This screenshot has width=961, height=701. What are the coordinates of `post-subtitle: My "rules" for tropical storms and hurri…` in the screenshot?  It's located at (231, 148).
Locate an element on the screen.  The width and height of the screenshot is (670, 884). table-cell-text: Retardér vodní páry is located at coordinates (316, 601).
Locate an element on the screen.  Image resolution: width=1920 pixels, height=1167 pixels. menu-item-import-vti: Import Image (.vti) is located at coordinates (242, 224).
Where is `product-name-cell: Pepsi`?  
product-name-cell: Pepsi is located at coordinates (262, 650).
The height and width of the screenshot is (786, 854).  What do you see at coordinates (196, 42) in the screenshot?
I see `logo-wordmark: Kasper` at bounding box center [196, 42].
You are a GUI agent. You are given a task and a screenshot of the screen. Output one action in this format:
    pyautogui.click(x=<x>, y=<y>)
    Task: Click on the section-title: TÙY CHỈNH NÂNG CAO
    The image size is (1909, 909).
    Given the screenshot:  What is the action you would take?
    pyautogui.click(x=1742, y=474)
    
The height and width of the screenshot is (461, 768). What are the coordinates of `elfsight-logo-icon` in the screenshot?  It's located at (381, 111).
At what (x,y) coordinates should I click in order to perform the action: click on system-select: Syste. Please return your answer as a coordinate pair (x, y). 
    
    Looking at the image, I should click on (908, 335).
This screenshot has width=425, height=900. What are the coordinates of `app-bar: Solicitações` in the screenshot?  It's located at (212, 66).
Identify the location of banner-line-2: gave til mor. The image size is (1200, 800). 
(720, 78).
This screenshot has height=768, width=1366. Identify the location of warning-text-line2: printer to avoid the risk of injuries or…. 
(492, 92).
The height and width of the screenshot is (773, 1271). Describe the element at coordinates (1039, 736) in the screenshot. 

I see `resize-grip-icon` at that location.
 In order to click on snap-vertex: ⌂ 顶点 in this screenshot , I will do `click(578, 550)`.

┄┄┄┄┄┄┄┄┄┄┄┄┄┄┄┄┄┄┄┄

ASSIGNMENT:
Rewrite the rows above, from the start through the line containing "coordinates (316, 601).", as a JSON list of strings with one string per line and blank lines left out.

YOUR SOLUTION:
[
  "This screenshot has width=961, height=701. What are the coordinates of `post-subtitle: My \"rules\" for tropical storms and hurri…` in the screenshot?  It's located at (231, 148).",
  "Locate an element on the screen.  The width and height of the screenshot is (670, 884). table-cell-text: Retardér vodní páry is located at coordinates (316, 601)."
]